(Stored data entries)
== Segment start ==

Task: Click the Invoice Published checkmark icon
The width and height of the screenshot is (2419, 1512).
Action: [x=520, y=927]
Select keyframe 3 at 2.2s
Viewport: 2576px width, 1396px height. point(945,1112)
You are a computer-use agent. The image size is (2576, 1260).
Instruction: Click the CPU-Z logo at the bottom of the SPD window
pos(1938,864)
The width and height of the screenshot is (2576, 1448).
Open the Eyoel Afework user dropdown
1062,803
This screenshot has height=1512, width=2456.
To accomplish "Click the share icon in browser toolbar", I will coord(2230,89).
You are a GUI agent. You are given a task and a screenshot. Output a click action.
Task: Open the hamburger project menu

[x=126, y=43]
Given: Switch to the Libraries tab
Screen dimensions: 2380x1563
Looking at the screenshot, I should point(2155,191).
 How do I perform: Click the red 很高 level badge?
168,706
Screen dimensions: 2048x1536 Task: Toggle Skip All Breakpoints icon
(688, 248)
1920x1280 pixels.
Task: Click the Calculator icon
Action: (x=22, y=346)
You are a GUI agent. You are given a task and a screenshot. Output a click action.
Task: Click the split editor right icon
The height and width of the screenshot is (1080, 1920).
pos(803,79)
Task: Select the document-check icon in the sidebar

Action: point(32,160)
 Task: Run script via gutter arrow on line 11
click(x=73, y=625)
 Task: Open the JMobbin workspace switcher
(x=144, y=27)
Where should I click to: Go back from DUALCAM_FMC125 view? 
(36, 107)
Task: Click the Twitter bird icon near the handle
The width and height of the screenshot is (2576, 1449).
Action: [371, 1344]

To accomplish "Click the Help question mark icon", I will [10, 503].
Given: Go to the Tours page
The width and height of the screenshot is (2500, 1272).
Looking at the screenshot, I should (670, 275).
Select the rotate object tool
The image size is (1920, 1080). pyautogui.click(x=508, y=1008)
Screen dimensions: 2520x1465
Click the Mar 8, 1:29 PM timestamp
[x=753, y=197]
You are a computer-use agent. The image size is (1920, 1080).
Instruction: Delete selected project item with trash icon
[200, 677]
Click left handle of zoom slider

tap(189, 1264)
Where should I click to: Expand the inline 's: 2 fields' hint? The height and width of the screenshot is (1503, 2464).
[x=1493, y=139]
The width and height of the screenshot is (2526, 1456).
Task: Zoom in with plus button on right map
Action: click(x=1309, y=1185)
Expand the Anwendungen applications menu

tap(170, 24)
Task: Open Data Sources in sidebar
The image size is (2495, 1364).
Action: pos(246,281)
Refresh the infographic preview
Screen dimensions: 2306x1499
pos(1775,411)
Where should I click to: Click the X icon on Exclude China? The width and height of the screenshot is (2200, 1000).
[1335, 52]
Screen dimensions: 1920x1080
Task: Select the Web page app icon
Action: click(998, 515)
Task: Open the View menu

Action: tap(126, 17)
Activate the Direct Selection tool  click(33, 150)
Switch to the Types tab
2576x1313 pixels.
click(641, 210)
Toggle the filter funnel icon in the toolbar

== Segment end ==

ACTIVITY: Only output the lines from the one with "Task: Click the split editor right icon" through the end of the entries above, exactly as they are.

RESPONSE BOX:
Task: Click the split editor right icon
The height and width of the screenshot is (1080, 1920).
pos(803,79)
Task: Select the document-check icon in the sidebar

Action: point(32,160)
 Task: Run script via gutter arrow on line 11
click(x=73, y=625)
 Task: Open the JMobbin workspace switcher
(x=144, y=27)
Where should I click to: Go back from DUALCAM_FMC125 view? 
(36, 107)
Task: Click the Twitter bird icon near the handle
The width and height of the screenshot is (2576, 1449).
Action: [371, 1344]

To accomplish "Click the Help question mark icon", I will [10, 503].
Given: Go to the Tours page
The width and height of the screenshot is (2500, 1272).
Looking at the screenshot, I should (670, 275).
Select the rotate object tool
The image size is (1920, 1080). pyautogui.click(x=508, y=1008)
Screen dimensions: 2520x1465
Click the Mar 8, 1:29 PM timestamp
[x=753, y=197]
You are a computer-use agent. The image size is (1920, 1080).
Instruction: Delete selected project item with trash icon
[200, 677]
Click left handle of zoom slider

tap(189, 1264)
Where should I click to: Expand the inline 's: 2 fields' hint? The height and width of the screenshot is (1503, 2464).
[x=1493, y=139]
The width and height of the screenshot is (2526, 1456).
Task: Zoom in with plus button on right map
Action: click(x=1309, y=1185)
Expand the Anwendungen applications menu

tap(170, 24)
Task: Open Data Sources in sidebar
The image size is (2495, 1364).
Action: pos(246,281)
Refresh the infographic preview
Screen dimensions: 2306x1499
pos(1775,411)
Where should I click to: Click the X icon on Exclude China? The width and height of the screenshot is (2200, 1000).
[1335, 52]
Screen dimensions: 1920x1080
Task: Select the Web page app icon
Action: click(998, 515)
Task: Open the View menu

Action: tap(126, 17)
Activate the Direct Selection tool  click(33, 150)
Switch to the Types tab
2576x1313 pixels.
click(641, 210)
Toggle the filter funnel icon in the toolbar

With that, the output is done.